TRAC-seq：tRNA m7G修饰测序-广州表观生物有限公司

项目简介

你与最前沿的m7G研究，只差一个TRAC-seq

RNA 甲基化修饰 m7G（7- 甲基鸟嘌呤），是 tRNA 上最丰富的修饰类型之一，与 tRNA 稳定性和肿瘤等人类疾病密切相关。TRAC-seq（m7G tRNA Reduction and Cleavage-Sequence），即 m7G tRNA 还原和断裂测序，系基于 AlkB 去甲基化酶的 tRNA m7 G 修饰研究方法，无需抗体，高效完成单核苷酸分辨率的 tRNA m7 G 修饰图谱绘制。

应用与优势

技术应用

1. tRNA转录组全局m7G修饰定位 2. 研究METTL1-WDR4甲基化转移酶介导的tRNA稳定性等生理机制 3. 研究肿瘤等疾病的tRNA m7 G修饰异常表达，探究疾病发生发展机制

技术优势

1. 结合小RNA分离步骤，选取tRNA进行处理，针对性强 2. 去甲基化酶AlkB处理，极大提高tRNA反转录效率，获得完整tRNA修饰图谱 3. 利用AlkB和NaBH4 还原步骤，无需抗体，结果无偏移、高效 4. 精确识别tRNA修饰，达到单核苷分辨率

分析内容

1. 测序原始reads去接头，质量控制（QC） 2. 参考基因组比对（Mapping）

3. 化学剪切鉴定 4. tRNA m7 G鉴定 4.1 表达定量 4.2 差异分析 4.3 motif分析 4.4 关联分析

技术原理

提取小 RNA，细菌去甲基化酶 AlkB 处理，去除大部分tRNA 修饰，然后 NaBH4和苯胺处理，诱导 m7 G修饰位点的 RNA 骨架的还原和断裂。具有规则的 3’端的切割产物加上接头，建库测序

送样要求

细胞，≥ 2×107 个细胞/ 样本

样本类型

组织，≥ 50mg/ 样本

总RNA，≥ 100μg/ 样本，RIN 值≥ 6

仅限人、大小鼠，其他物种需评估

样本物种

表观生物实测数据

参考案例

Mol Cell：m7G tRNA修饰增强致癌mRNA翻译，促进肝内胆管癌发展[1]

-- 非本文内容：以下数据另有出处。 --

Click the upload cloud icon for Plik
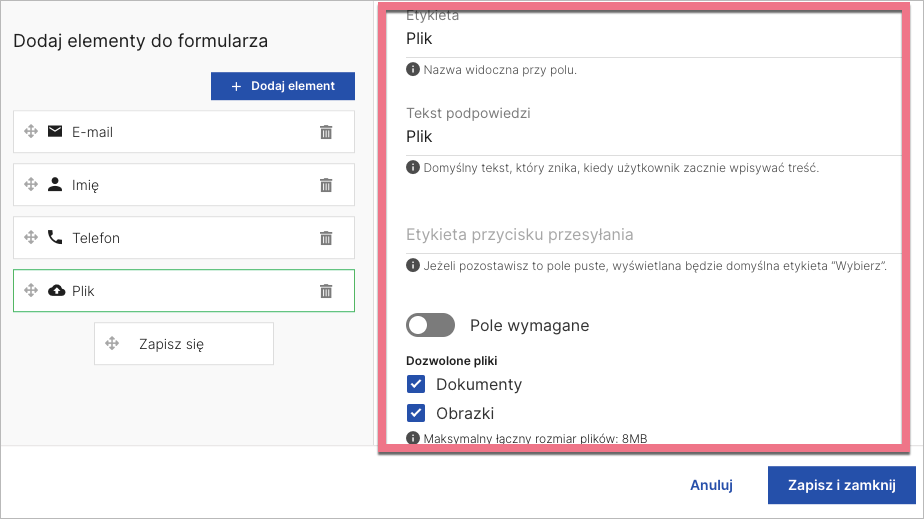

该研究首先通过对 TCGA 数据库中 22 种 tRNA 修饰酶表达分析发现，tRNA m7G 修饰相关的 METTL1 在肝内胆管癌（ICC）中表达显著上调；通过 TRAC-seq，发现 METTL1 敲除后，ICC 中的 m7G 修饰丰度减少，其修饰的 tRNA 表达水平也明显下降（RNA-seq）；进一步利用 Ribo-seq 发现敲除 METTL1 后，影响基因翻译，表明 METTL1 介导的 tRNAm7 G 修饰具有调控 tRNA 水平和细胞翻译的功能。后续深入的机制研究表明，ICC 细胞可以通过 m7 G tRNA 解码的密码子频率偏倚机制，选择性调控了包括 EGFR 信号、细胞周期在内的多种相关癌基因的翻译，进而促进 ICC 的进展。

图2 结构域的解析

参考文献

[1] Dai Z, Liu H, Liao J, et al. N7-Methylguanosine tRNA modifification enhances oncogenic mRNA translation and promotes intrahepatic cholangiocarcinoma progression. Mol Cell. 2021 Aug 19;81(16):3339-3355.e8.